Edward Shellim (c. 1869 – 7 December 1928) was an English Jewish businessman in Hong Kong.

Biography
Born in Sussex, England to Ezekiel Shellim and Rebecca Sassoon, daughter of David Sassoon, he joined his grandfather's firm David Sassoon & Co., one of the oldest trading houses in Hong Kong, and was the manager of the Hong Kong branch of the firm. He was also chairman of the Hongkong and Shanghai Banking Corporation in 1908 and 1912 and served as director of the bank for many years, director of the Hong Kong Tramways, the Hong Kong Land Investment & Agency Co., the Hong Kong Land Reclamation Co., the Central Estates, the Hong Kong & Kowloon Wharf & Godown Co. and member of the consulting committee of the China Sugar Refining Co., the Hong Kong Fire Insurance Co. and the Canton Insurance Office.

He was member of the Shanghai Municipal Council in 1898 and member of the Shanghai Chamber of Commerce. During his residence in Hong Kong, he was made Justice of Peace and appointed an unofficial member of the Legislative Council of Hong Kong from 1913 to 1918. He was also elected member of the Licensing Board. He served on the committee of the Hong Kong General Chamber of Commerce and the Sailors' Home and was the chairman of the financial committee of the Alice Memorial Hospital, president of the Ohel Leah Synagogue and member of the Court of the University of Hong Kong.

WHAT YOU SHOULD DO - Extend the biography of Edward Shellim, picking up after its final sentence. The data that follows was taken from a separate source.

Saved entries
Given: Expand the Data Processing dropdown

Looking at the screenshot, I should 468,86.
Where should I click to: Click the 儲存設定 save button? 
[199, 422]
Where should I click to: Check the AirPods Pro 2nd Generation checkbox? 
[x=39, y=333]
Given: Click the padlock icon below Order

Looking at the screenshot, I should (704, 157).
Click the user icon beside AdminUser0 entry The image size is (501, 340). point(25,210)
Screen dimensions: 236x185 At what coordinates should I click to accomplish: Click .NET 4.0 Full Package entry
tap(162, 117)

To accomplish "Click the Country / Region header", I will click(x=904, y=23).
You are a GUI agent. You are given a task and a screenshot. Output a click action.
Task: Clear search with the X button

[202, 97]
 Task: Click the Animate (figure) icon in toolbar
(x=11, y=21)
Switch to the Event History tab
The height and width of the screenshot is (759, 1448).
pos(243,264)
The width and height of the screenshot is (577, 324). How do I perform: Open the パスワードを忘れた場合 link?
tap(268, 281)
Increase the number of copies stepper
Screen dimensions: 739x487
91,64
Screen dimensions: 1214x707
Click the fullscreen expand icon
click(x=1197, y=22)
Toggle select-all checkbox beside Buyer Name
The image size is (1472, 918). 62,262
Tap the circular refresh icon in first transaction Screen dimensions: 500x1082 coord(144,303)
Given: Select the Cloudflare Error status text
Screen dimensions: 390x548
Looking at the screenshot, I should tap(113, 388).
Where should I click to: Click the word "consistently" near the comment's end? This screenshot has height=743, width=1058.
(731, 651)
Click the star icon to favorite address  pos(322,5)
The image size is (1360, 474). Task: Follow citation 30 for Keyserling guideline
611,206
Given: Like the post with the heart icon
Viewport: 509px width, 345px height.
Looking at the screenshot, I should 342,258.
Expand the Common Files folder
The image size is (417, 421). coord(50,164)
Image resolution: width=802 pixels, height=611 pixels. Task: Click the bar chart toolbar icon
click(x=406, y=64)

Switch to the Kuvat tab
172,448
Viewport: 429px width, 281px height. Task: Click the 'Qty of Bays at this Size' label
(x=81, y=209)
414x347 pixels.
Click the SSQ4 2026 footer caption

EXPECTED OUTPUT -
Shellim retired in 1918 from the manager of the David Sassoon & Co. and succeeded by A. H. Compton. He lived in Shanghai for a short period of time after retirement and then settled in England.

He died on 7 December 1928 while riding his horse at Devil's Dyke, Brighton at the age of 59 and left Hong Kong estate worth $539,100 and England £53,165. He married Miss Howard, the daughter of another former manager of the firm and had a daughter named Luna Eryl Valerie.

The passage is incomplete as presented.